Tiger has made some statements over the past few months, but wasn't very interested in adding more on Wednesday. He was asked three separate times for his comments on recently released portions of the forthcoming book.

Woods leaned on his previous comments all three times, and failed to relent when pressed. He more or less gave Golfweek writer Alex Miceli a death stare as Miceli pushed for a more detailed response.

The former world No. 1 has to realize the reporters are just doing their jobs, whether he likes it or not. Woods is going to be asked about the book every time more portions are released, and again with the entire tome is put on sale the week of the Masters.

Woods, along with playing this week and next, will likely appear at the Arnold Palmer Invitational in March. After that, it is Augusta National for The Masters.

Will reporters ask Woods about the book each step of the way? If they are doing their jobs, they will. As Tiger showed on Wednesday, he won't respond to every nook and cranny of the book.

This battle of wills won't conclude until Masters week, at least, and Woods will steadfastly refuse to comment further. He does need to realize the questions have to be asked.
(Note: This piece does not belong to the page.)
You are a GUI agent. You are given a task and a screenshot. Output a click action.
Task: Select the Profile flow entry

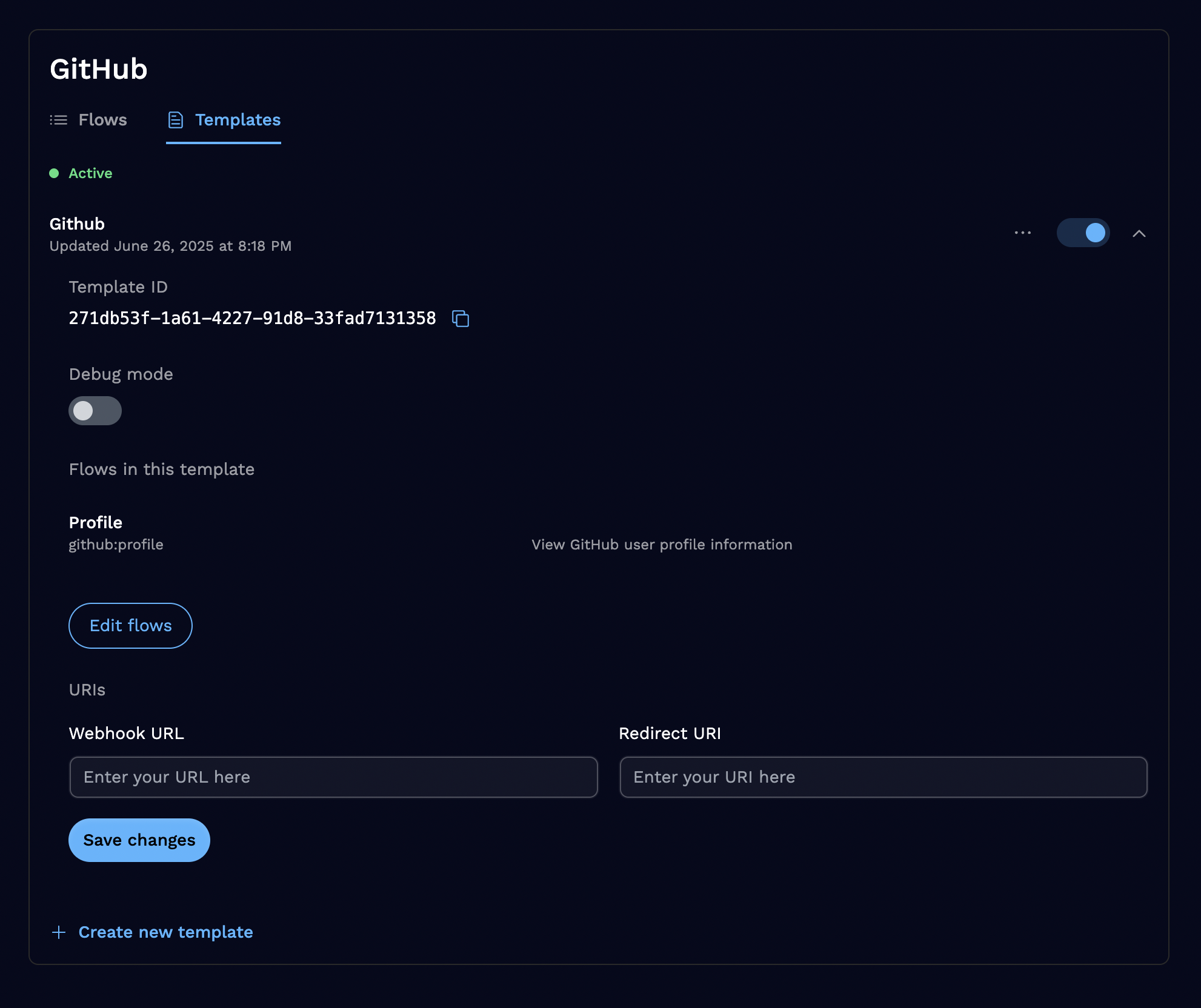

He doesn't need to stare down reporters doing their jobs. It isn't necessarily Tiger's style, but he should just politely say "no comment" and move on.

If he doesn't want to give the book credence, creating uncomfortable situations in his media sessions isn't helping his cause.

MINI-TIDBITS

* Love, the U.S. Ryder Cup captain, has to be pleased that the first nine PGA Tour events have been won by Americans. Not all nine of those winners will make his squad, but at least they're making his decision on who will make the team more difficult.

* It's a new season, but not much has changed for the LPGA. Women's world No. 1 Yani Tseng has three top-eight finishes in the first three events, including a win in Thailand, and she already leads the money list by over $75,000.

* For the first time since the 2007 Stanford St. Jude Championship, Hank Kuehne is back on the PGA Tour this week. One of the original bombers on tour, Kuehne has been out of action with a bad back. He recently visited the same doctor in Germany that Fred Couples now sees to alleviate his back problems. Hopefully, this is the start of a good comeback for Kuehne.